Hypothesis: Tumor infiltrating neutrophils are present in osteosarcomas and chondrosarcomas and

Experimental design: Exploratory observational research

Population: Adult patients with osteosarcoma or chondrosarcoma

Assessment criteria: Determination of the presence of TANs within tumors and their N1 or N2 profile, the presence of other immune cells, and the PDL-1 status of the tumor.
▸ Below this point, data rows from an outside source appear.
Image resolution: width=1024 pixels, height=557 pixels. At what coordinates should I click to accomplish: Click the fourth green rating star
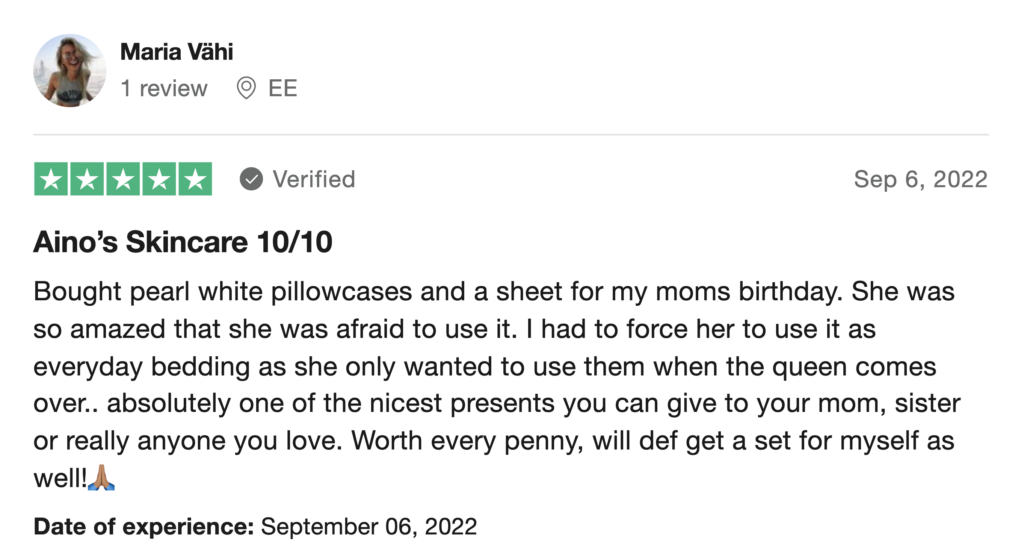tap(159, 179)
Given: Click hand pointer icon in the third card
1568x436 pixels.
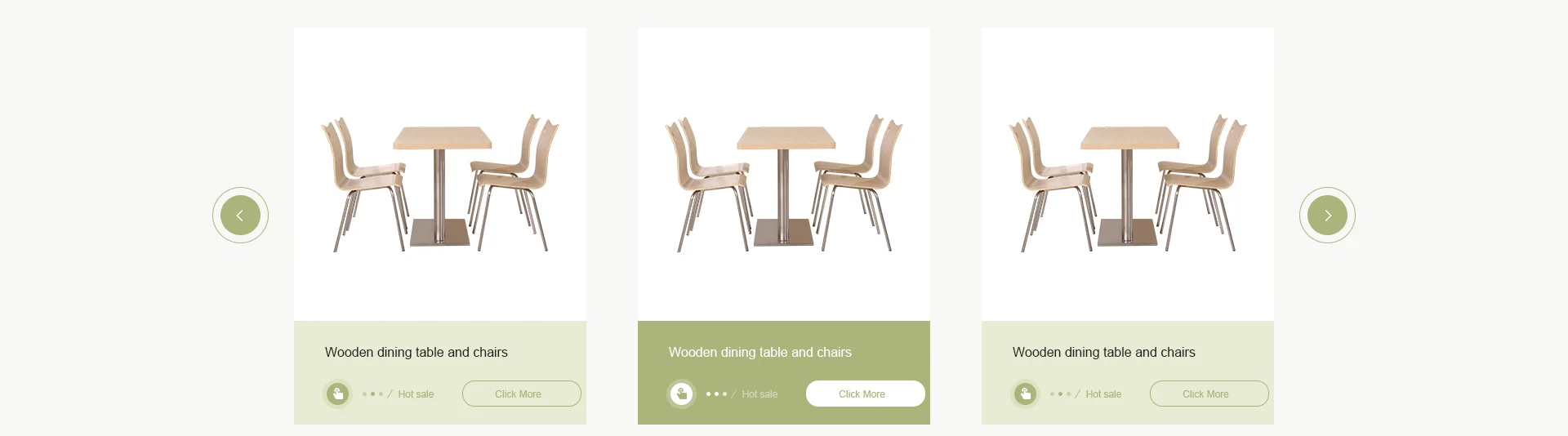Looking at the screenshot, I should point(1025,394).
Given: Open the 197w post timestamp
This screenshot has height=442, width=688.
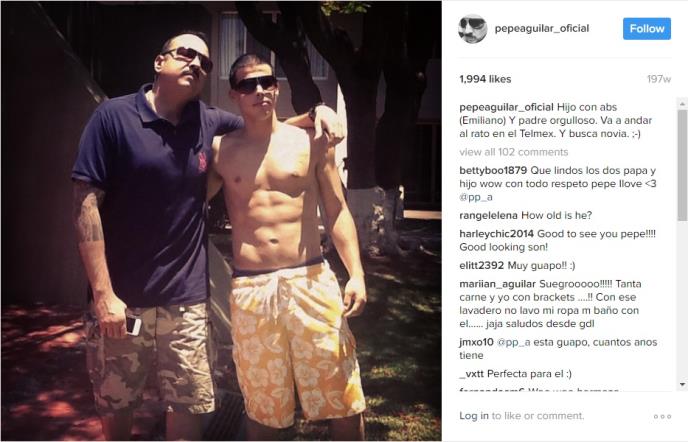Looking at the screenshot, I should click(x=659, y=79).
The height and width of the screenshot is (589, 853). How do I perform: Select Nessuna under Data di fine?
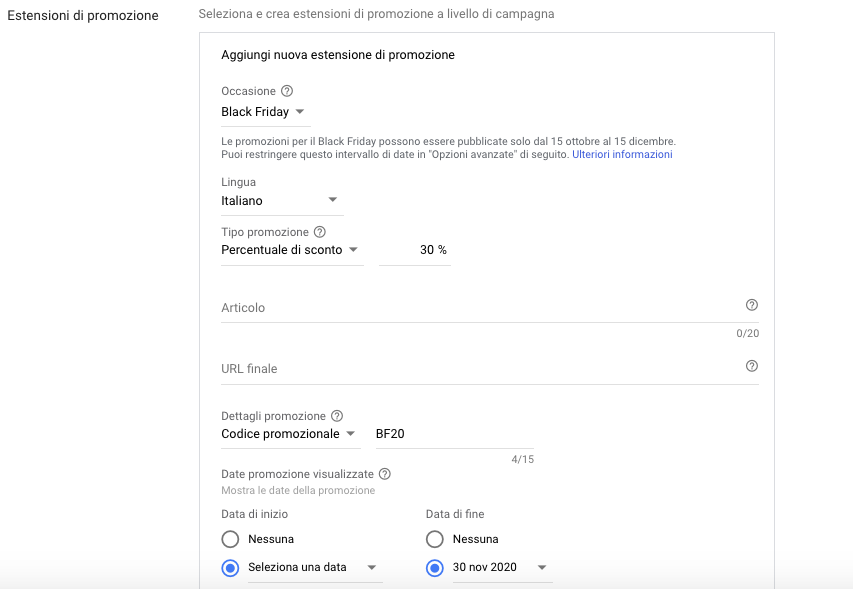coord(435,539)
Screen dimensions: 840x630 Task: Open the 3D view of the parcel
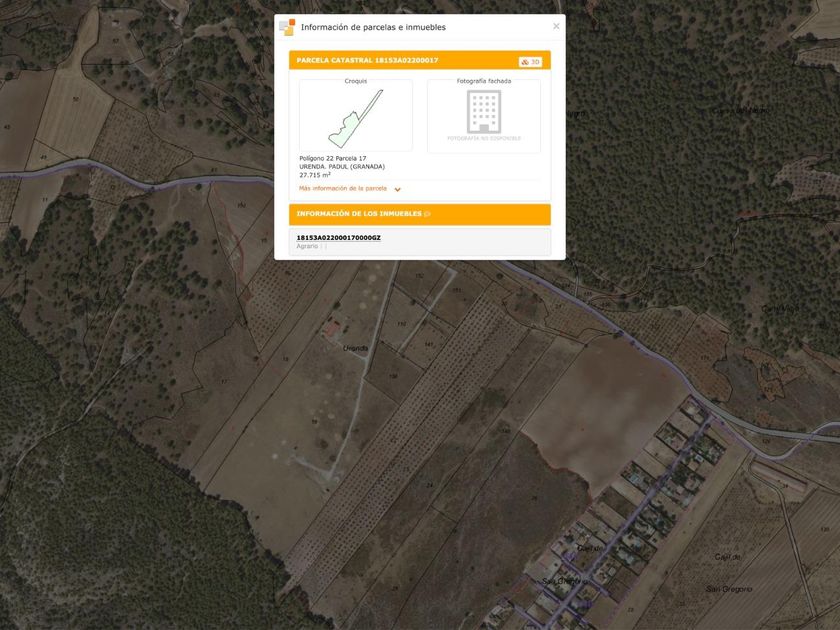530,62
Investigation plan: Proposal to participate at all eligible patient during the preoperative consultation. If the patient agrees to participate in the study he/she will be included. Participation in the study will not affect its coverage. Patient participation will lead to:

  • Taking samples from an operative part,
  • The collection of demographic data (age, sex, height, weight, body mass index), family history of cancer, history of bone trauma, sports practice, clinical and anatomopathology reports and data, medical history (Diabetes, Cardiovascular Diseases, Infectious Diseases, Autoimmune Diseases, Bone Metabolism Disorders, Allergies, Menopause, Drug treatments followed, Psychiatric disorders).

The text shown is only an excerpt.